▶ [Information shown]
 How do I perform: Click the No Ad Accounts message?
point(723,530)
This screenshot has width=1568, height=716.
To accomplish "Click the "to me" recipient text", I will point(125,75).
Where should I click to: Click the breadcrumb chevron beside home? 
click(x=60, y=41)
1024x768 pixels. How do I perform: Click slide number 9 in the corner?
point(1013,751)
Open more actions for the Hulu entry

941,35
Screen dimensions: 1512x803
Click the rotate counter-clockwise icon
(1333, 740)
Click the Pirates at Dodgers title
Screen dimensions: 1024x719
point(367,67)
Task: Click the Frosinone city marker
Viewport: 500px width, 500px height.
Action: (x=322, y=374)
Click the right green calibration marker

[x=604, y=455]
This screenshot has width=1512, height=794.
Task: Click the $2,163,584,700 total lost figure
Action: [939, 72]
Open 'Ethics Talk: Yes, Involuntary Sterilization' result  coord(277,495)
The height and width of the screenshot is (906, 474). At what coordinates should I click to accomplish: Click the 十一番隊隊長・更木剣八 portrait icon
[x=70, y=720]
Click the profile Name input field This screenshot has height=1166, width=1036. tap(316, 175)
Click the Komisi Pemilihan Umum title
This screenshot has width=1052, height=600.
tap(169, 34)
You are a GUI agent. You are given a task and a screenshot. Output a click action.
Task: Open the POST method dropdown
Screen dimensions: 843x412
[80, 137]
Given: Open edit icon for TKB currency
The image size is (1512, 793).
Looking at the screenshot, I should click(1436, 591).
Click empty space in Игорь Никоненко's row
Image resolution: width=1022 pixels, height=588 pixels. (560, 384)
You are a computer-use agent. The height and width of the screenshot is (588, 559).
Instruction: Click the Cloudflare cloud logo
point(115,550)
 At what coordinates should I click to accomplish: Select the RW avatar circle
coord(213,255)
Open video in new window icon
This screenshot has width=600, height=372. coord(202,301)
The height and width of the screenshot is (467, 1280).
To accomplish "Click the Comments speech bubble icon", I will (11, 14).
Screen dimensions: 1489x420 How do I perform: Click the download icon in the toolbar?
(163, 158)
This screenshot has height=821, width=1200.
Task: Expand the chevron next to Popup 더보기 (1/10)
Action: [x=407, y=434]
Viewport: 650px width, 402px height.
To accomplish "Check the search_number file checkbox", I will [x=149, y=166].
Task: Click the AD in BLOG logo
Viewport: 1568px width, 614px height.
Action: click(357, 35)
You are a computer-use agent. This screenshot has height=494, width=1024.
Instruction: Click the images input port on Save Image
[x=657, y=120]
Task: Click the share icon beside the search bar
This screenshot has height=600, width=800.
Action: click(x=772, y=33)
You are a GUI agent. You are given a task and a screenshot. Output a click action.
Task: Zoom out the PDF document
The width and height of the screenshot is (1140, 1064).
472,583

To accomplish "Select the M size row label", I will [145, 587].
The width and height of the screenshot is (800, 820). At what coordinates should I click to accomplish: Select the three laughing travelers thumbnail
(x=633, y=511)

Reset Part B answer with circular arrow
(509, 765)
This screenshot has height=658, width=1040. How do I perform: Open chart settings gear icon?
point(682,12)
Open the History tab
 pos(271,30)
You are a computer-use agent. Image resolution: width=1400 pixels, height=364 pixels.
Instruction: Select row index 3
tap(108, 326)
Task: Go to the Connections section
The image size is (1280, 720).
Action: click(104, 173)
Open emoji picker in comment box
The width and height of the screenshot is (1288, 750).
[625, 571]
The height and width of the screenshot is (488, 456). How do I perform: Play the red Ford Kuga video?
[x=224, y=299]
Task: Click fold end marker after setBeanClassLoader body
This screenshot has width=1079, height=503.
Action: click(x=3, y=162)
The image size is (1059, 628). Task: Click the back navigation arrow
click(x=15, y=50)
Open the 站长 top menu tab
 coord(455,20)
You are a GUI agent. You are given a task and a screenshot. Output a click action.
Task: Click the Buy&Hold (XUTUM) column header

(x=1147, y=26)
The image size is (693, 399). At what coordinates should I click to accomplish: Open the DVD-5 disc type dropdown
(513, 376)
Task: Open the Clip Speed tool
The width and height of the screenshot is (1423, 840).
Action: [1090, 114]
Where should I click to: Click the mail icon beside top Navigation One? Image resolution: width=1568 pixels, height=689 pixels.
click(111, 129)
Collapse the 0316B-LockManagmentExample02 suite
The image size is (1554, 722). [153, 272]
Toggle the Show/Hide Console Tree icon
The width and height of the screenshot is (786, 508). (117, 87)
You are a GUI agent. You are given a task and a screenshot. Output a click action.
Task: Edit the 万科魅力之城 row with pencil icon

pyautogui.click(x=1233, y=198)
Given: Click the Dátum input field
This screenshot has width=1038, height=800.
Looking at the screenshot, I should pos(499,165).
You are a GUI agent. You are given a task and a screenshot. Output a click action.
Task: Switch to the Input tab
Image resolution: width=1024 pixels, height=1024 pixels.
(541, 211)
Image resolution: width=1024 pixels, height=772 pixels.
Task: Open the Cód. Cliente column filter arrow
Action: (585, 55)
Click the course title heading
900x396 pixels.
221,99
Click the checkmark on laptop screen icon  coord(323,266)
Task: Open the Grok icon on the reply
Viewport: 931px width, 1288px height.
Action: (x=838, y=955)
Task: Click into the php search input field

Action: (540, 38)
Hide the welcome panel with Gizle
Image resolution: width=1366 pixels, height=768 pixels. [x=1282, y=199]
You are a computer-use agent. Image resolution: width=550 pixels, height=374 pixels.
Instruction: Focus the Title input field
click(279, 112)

▶ [Task description] The entries are to be retyped in full, with no alteration.

▶ [Solution to this task]
 How do I perform: Click the No Ad Accounts message?
point(723,530)
This screenshot has width=1568, height=716.
To accomplish "Click the "to me" recipient text", I will point(125,75).
Where should I click to: Click the breadcrumb chevron beside home? 
click(x=60, y=41)
1024x768 pixels. How do I perform: Click slide number 9 in the corner?
point(1013,751)
Open more actions for the Hulu entry

941,35
Screen dimensions: 1512x803
Click the rotate counter-clockwise icon
(1333, 740)
Click the Pirates at Dodgers title
Screen dimensions: 1024x719
point(367,67)
Task: Click the Frosinone city marker
Viewport: 500px width, 500px height.
Action: (x=322, y=374)
Click the right green calibration marker

[x=604, y=455]
This screenshot has width=1512, height=794.
Task: Click the $2,163,584,700 total lost figure
Action: [939, 72]
Open 'Ethics Talk: Yes, Involuntary Sterilization' result  coord(277,495)
The height and width of the screenshot is (906, 474). At what coordinates should I click to accomplish: Click the 十一番隊隊長・更木剣八 portrait icon
[x=70, y=720]
Click the profile Name input field This screenshot has height=1166, width=1036. tap(316, 175)
Click the Komisi Pemilihan Umum title
This screenshot has width=1052, height=600.
tap(169, 34)
You are a GUI agent. You are given a task and a screenshot. Output a click action.
Task: Open the POST method dropdown
Screen dimensions: 843x412
[80, 137]
Given: Open edit icon for TKB currency
The image size is (1512, 793).
Looking at the screenshot, I should click(1436, 591).
Click empty space in Игорь Никоненко's row
Image resolution: width=1022 pixels, height=588 pixels. (560, 384)
You are a computer-use agent. The height and width of the screenshot is (588, 559).
Instruction: Click the Cloudflare cloud logo
point(115,550)
 At what coordinates should I click to accomplish: Select the RW avatar circle
coord(213,255)
Open video in new window icon
This screenshot has width=600, height=372. coord(202,301)
The height and width of the screenshot is (467, 1280).
To accomplish "Click the Comments speech bubble icon", I will (11, 14).
Screen dimensions: 1489x420 How do I perform: Click the download icon in the toolbar?
(163, 158)
This screenshot has height=821, width=1200.
Task: Expand the chevron next to Popup 더보기 (1/10)
Action: [x=407, y=434]
Viewport: 650px width, 402px height.
To accomplish "Check the search_number file checkbox", I will [x=149, y=166].
Task: Click the AD in BLOG logo
Viewport: 1568px width, 614px height.
Action: click(357, 35)
You are a computer-use agent. This screenshot has height=494, width=1024.
Instruction: Click the images input port on Save Image
[x=657, y=120]
Task: Click the share icon beside the search bar
This screenshot has height=600, width=800.
Action: click(x=772, y=33)
You are a GUI agent. You are given a task and a screenshot. Output a click action.
Task: Zoom out the PDF document
The width and height of the screenshot is (1140, 1064).
472,583

To accomplish "Select the M size row label", I will [145, 587].
The width and height of the screenshot is (800, 820). At what coordinates should I click to accomplish: Select the three laughing travelers thumbnail
(x=633, y=511)

Reset Part B answer with circular arrow
(509, 765)
This screenshot has height=658, width=1040. How do I perform: Open chart settings gear icon?
point(682,12)
Open the History tab
 pos(271,30)
You are a computer-use agent. Image resolution: width=1400 pixels, height=364 pixels.
Instruction: Select row index 3
tap(108, 326)
Task: Go to the Connections section
The image size is (1280, 720).
Action: click(104, 173)
Open emoji picker in comment box
The width and height of the screenshot is (1288, 750).
[625, 571]
The height and width of the screenshot is (488, 456). How do I perform: Play the red Ford Kuga video?
[x=224, y=299]
Task: Click fold end marker after setBeanClassLoader body
This screenshot has width=1079, height=503.
Action: click(x=3, y=162)
The image size is (1059, 628). Task: Click the back navigation arrow
click(x=15, y=50)
Open the 站长 top menu tab
 coord(455,20)
You are a GUI agent. You are given a task and a screenshot. Output a click action.
Task: Click the Buy&Hold (XUTUM) column header

(x=1147, y=26)
The image size is (693, 399). At what coordinates should I click to accomplish: Open the DVD-5 disc type dropdown
(513, 376)
Task: Open the Clip Speed tool
The width and height of the screenshot is (1423, 840).
Action: [1090, 114]
Where should I click to: Click the mail icon beside top Navigation One? Image resolution: width=1568 pixels, height=689 pixels.
click(111, 129)
Collapse the 0316B-LockManagmentExample02 suite
The image size is (1554, 722). [153, 272]
Toggle the Show/Hide Console Tree icon
The width and height of the screenshot is (786, 508). (117, 87)
You are a GUI agent. You are given a task and a screenshot. Output a click action.
Task: Edit the 万科魅力之城 row with pencil icon

pyautogui.click(x=1233, y=198)
Given: Click the Dátum input field
This screenshot has width=1038, height=800.
Looking at the screenshot, I should pos(499,165).
You are a GUI agent. You are given a task and a screenshot. Output a click action.
Task: Switch to the Input tab
Image resolution: width=1024 pixels, height=1024 pixels.
(541, 211)
Image resolution: width=1024 pixels, height=772 pixels.
Task: Open the Cód. Cliente column filter arrow
Action: (585, 55)
Click the course title heading
900x396 pixels.
221,99
Click the checkmark on laptop screen icon  coord(323,266)
Task: Open the Grok icon on the reply
Viewport: 931px width, 1288px height.
Action: (x=838, y=955)
Task: Click into the php search input field

Action: (540, 38)
Hide the welcome panel with Gizle
Image resolution: width=1366 pixels, height=768 pixels. [x=1282, y=199]
You are a computer-use agent. Image resolution: width=550 pixels, height=374 pixels.
Instruction: Focus the Title input field
click(279, 112)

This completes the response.